Many healthcare organizations today use cloud platforms like Azure and AWS. In fact, the value of the healthcare cloud computing market was determined to be $4.65 billion in 2016 and would likely rise to over $14.76 billion by 2022. According to KeyBlanc, Amazon AWS is the leading cloud platform with a 62% market share, followed by Microsoft Azure with 20% market share. Both platforms offer support for HIPAA compliance. Google Cloud currently has a 12% market share but is it HIPAA compliant? Can the Google Cloud platform be used as an alternative tool for building applications, hosting infrastructure and storing files with protected health information?
When the implementation of the Omnibus Rule began in September 2013, Google also began signing business associate agreements with HIPAA covered entities. Initially, Google signed BAAs for G-Suite in 2014 and extended it to include Google Cloud. Now, Google signs BAAs for the following services:
- Compute Engine
- Cloud Storage
- Cloud SQL for PostgreSQL
- Cloud SQL for MySQL
- Kubernetes Engine
- Cloud Dataproc
- Genomics, BigQuery
- Container Registry
- Cloud Bigtable
- Cloud Dataflow
- Cloud Pub/Sub
- Cloud Speech API
- Cloud Translation API
- Stackdriver Logging
- Stackdriver Trace
- Stackdriver Error Reporting
- Stackdriver Debugger
- Cloud Natural Language
- Cloud Datalab
- Cloud Vision API
- Cloud Machine Learning Engine
- Cloud Data Loss Prevention API
- Google App Engine
- Cloud VPN
- Cloud Load Balancing
- Cloud Spanner
In 2016, Google also partnered with mobile provider Kinvey and made its mBaaS available on Google Cloud. The mBaaS uses connectors to electronic health record systems to support healthcare apps.
Signing a BAA doesn’t automatically mean that Google Cloud is HIPAA compliant. It’s only one requirement of HIPAA compliance.

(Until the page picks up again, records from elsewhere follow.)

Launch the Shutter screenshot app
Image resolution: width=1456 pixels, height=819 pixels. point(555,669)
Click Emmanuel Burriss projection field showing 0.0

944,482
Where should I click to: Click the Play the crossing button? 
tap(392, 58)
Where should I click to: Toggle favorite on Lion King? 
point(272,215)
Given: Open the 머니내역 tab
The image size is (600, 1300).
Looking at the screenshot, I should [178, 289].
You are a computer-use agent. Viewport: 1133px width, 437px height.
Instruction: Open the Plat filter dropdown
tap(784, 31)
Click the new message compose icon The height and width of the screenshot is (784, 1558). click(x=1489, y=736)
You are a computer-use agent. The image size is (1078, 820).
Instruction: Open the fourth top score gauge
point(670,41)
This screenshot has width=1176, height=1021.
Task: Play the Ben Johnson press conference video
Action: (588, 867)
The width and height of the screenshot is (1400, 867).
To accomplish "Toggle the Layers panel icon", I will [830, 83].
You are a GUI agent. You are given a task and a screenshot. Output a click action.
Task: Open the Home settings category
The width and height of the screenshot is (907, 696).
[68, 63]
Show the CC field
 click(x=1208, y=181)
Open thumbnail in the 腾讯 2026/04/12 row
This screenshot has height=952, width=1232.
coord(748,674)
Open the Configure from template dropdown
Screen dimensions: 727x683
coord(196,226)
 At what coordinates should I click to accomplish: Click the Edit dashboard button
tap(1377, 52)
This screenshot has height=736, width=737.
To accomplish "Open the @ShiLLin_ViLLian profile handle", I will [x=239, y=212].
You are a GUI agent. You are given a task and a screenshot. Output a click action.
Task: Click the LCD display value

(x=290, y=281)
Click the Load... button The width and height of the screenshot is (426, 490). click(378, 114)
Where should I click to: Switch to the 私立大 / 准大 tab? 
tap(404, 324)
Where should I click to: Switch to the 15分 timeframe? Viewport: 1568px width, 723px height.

However, it’s very important because it signifies that Google’s security and data protection mechanisms were assessed and found to comply with the minimum requirements of the HIPAA Security Rule.
Google Cloud also meets the Privacy Rule requirements. Google is aware of its obligations as a HIPAA business associate. It agrees to offer a safe and HIPAA-compliant infrastructure so that HIPAA covered entities can use Google Cloud for storage and processing of PHI.
Still, it must be understood that healthcare organizations are responsible for ensuring that they follow HIPAA Rules when using the Google Cloud Platform. They need to configure correctly their cloud-based infrastructure and applications to be totally secure.
Covered entities are responsible to disable other Google services not covered by its business associate agreement. There must be appropriate access controls and controls that prevent accidental data deletion. Audit logs export destinations must be configured properly and audit logs must be checked regularly. When uploading any PHI to the cloud, the entity must ensure it is secured and not accidentally shared with unauthorized persons.
Google Cloud satisfies the requirements of HIPAA. Now it is up to the healthcare organization to make sure that its use of Google Cloud remains secure and compliant with HIPAA Rules.